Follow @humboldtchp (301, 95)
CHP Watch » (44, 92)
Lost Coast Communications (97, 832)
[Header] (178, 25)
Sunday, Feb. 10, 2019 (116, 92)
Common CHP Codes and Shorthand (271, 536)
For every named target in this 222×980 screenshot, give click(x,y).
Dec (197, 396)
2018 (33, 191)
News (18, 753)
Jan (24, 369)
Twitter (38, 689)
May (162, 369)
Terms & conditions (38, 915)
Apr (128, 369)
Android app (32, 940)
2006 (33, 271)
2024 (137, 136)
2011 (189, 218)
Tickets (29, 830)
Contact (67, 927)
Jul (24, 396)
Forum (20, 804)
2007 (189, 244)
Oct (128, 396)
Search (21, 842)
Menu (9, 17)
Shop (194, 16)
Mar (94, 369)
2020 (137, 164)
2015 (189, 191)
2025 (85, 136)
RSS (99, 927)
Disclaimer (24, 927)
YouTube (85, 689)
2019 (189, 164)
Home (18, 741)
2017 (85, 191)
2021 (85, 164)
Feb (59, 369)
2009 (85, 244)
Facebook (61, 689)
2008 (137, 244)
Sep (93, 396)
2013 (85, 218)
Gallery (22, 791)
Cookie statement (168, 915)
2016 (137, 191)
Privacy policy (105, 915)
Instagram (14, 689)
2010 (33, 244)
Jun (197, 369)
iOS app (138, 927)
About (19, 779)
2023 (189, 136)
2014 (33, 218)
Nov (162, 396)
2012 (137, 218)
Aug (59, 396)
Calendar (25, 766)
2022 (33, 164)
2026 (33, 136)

.....

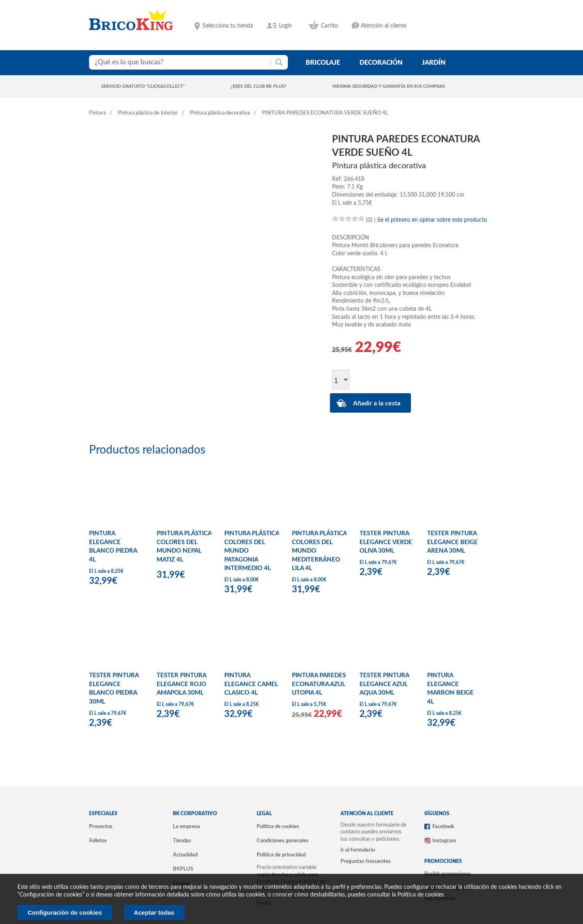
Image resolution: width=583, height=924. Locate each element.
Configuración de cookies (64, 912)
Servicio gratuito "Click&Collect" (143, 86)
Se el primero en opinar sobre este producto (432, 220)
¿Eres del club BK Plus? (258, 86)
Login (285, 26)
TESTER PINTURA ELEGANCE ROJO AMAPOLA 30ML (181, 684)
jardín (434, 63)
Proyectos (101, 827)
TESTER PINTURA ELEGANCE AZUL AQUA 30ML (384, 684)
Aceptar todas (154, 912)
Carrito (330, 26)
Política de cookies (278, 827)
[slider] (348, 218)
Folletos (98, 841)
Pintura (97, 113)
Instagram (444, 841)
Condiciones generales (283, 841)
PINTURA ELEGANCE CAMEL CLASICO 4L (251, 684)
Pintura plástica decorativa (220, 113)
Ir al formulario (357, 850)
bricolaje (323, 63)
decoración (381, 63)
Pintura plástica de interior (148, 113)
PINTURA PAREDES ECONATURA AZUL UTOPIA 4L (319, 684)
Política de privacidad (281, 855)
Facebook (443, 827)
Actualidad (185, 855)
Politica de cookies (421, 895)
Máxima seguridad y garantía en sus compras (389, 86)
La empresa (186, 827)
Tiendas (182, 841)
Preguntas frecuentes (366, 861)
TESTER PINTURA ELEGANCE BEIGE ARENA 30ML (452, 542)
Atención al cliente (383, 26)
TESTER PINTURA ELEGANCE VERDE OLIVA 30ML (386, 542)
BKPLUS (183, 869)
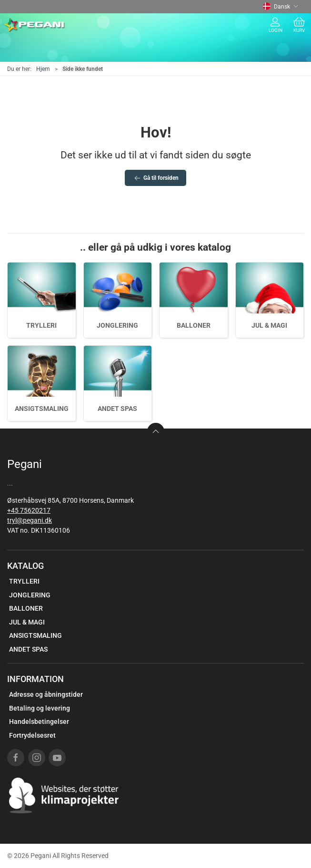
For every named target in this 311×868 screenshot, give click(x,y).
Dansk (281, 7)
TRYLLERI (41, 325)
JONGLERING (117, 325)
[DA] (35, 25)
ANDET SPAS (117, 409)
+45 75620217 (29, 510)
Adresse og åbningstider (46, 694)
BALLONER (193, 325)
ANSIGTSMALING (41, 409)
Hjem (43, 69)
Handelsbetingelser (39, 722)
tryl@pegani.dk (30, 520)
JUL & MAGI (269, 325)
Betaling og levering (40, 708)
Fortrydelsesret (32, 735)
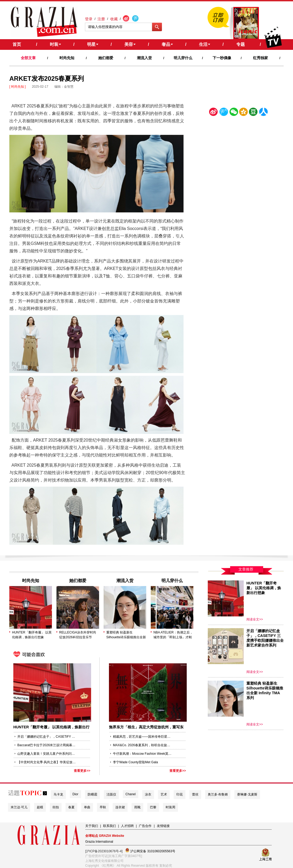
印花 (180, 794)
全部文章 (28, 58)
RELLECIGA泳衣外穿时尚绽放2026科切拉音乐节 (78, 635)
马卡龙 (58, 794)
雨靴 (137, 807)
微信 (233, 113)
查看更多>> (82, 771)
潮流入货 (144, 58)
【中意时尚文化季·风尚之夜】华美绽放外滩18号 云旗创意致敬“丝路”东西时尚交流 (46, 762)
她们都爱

.....

▶ Requirement
Rescale the lines from the line containing "Follow @humboldtchp (301, 95)" through the line containing "2018 (33, 191)", inclusive. Write each of these lines again, including the line that makes a request, and multiply every answer coordinate by 1.95, rounding to the nearest whole number with halves rounded up. Leave every number outside the answer coordinates unchanged.

▶ Complete response
Follow @humboldtchp (587, 185)
CHP Watch » (86, 179)
Lost Coast Communications (189, 1622)
[Header] (347, 49)
Sunday, Feb. 10, 2019 (226, 179)
Common CHP Codes and Shorthand (528, 1045)
For every named target in this 222×980 screenshot, give click(x,y).
Dec (384, 772)
2018 (64, 372)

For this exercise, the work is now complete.